Dataset entries
──────

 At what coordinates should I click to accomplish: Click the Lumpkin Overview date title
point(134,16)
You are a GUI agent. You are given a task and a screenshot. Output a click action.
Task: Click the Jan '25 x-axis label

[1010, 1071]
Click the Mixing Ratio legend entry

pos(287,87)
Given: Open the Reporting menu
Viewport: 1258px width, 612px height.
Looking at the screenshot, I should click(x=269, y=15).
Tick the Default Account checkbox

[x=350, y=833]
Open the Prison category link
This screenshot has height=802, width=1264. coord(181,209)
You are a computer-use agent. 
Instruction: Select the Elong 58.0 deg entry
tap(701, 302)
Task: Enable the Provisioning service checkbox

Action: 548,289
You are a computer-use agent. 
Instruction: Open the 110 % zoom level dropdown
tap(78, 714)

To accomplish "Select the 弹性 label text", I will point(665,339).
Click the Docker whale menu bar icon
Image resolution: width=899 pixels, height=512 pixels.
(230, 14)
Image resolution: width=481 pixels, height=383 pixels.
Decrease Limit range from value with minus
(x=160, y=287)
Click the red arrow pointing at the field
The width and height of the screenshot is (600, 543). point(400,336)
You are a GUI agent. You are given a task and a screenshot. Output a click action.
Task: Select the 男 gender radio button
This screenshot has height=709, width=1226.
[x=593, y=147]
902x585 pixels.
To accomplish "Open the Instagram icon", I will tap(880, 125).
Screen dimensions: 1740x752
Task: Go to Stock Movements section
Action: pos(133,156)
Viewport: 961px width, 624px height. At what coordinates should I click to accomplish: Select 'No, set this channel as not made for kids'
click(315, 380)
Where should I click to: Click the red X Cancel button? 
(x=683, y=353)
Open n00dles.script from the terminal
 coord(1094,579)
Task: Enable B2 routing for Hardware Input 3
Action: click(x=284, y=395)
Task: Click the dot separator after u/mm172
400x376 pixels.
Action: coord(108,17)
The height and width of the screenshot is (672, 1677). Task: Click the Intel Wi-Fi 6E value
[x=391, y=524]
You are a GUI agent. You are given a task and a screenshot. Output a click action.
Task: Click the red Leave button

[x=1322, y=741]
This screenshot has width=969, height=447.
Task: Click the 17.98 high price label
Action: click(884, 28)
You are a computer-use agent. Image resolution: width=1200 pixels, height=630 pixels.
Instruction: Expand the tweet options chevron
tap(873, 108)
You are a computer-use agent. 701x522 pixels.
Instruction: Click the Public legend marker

──────

Starting at the line with "Instruction: Expand the tweet options chevron", copy every line down to the last one above, exactly as written and with nothing else.

Instruction: Expand the tweet options chevron
tap(873, 108)
You are a computer-use agent. 701x522 pixels.
Instruction: Click the Public legend marker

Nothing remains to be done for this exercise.